Architettura: la fondazione di Cartagine, Frei Otto e le tensile structures, la visione utopica.
Bibliografia
PREMESSA
L'IDEA
Quando a ottobre presentai ai miei professori l'argomento della mia tesina rimasero attoniti, bisogna ammettere che non è un argomento abituale, di solito si cercano temi più "ordinari" per presentarsi al colloquio d'esame. Io non amo le cose "normali" per cui era necessario per me trovare un soggetto trattabile, ma allo stesso tempo un po' stravagante; un argomento che potesse, insomma, rispecchiare il mio carattere e il mio modo di essere.

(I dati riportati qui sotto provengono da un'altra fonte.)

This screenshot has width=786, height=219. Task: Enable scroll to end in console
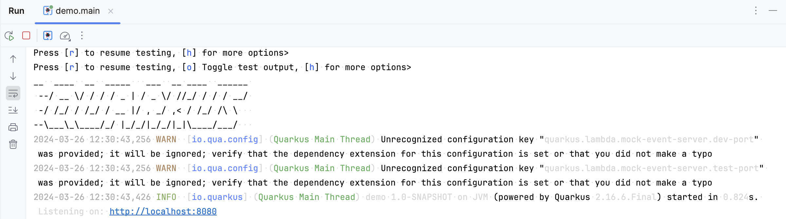[x=13, y=110]
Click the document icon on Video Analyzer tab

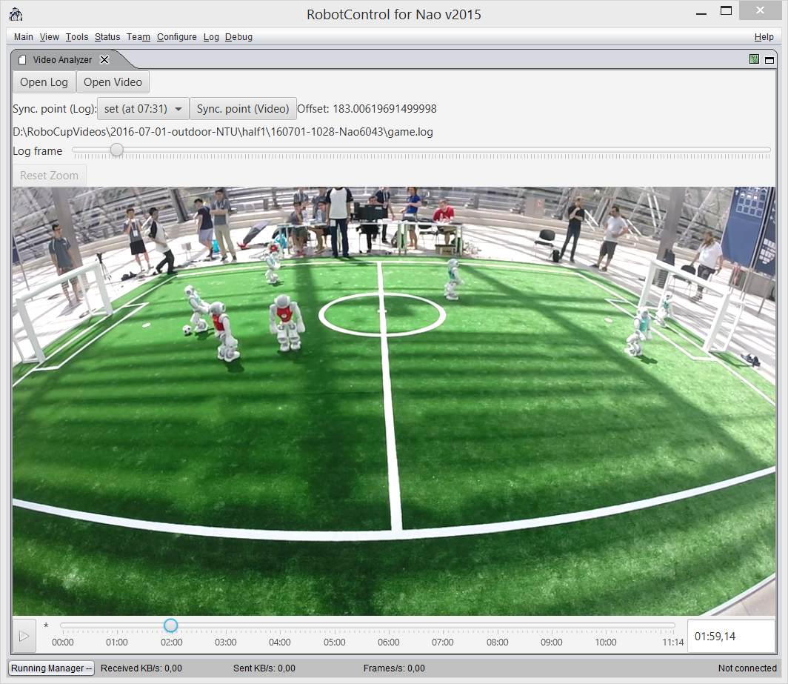pyautogui.click(x=22, y=60)
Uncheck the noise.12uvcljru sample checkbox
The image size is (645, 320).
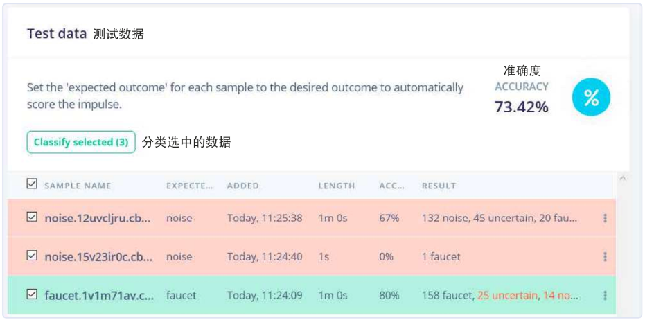click(31, 217)

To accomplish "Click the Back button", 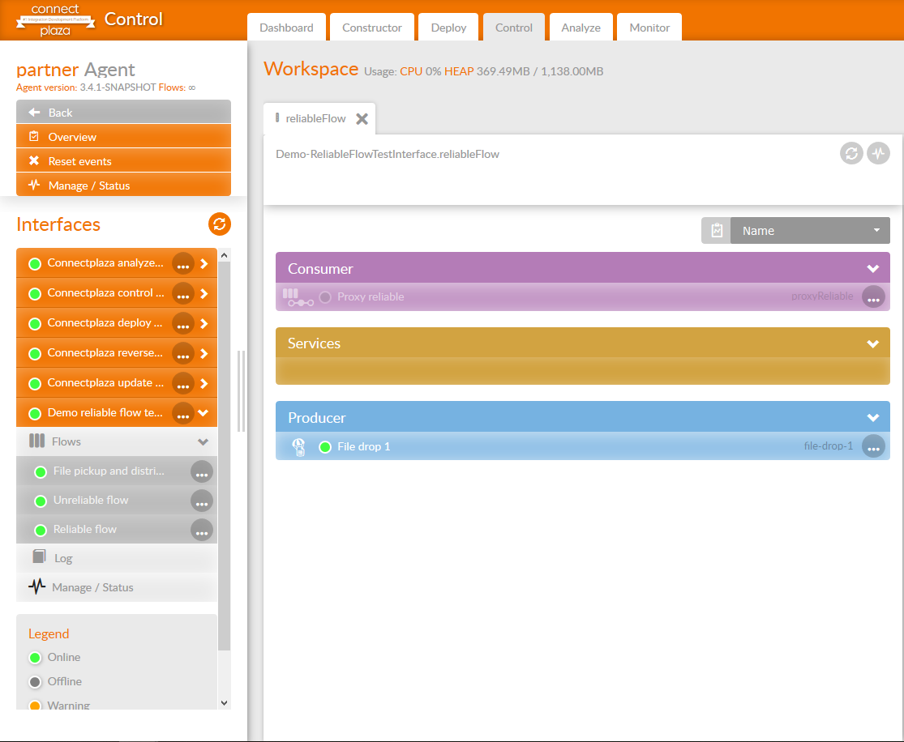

La traduzione da teorico a pratico della mia idea non è stata semplice, chi mi ha supportato (o sopportato?!) in questi mesi lo sa bene: oltre a trovare i "collegamenti interdisciplinari" era per me doveroso riuscire a creare qualcosa di semplice da seguire e che riuscisse a coinvolgere anche chi non ama la matematica e le materie scientifiche, perni di questa tesina.
L'ARGOMENTO
Le bolle di sapone sono uno degli argomenti più interessanti in molti settori della ricerca scientifica: dalla matematica alla chimica, dalla fisica alla biologia, ma non solo, anche nell'architettura e nell'arte, nel design e perfino nella pubblicità.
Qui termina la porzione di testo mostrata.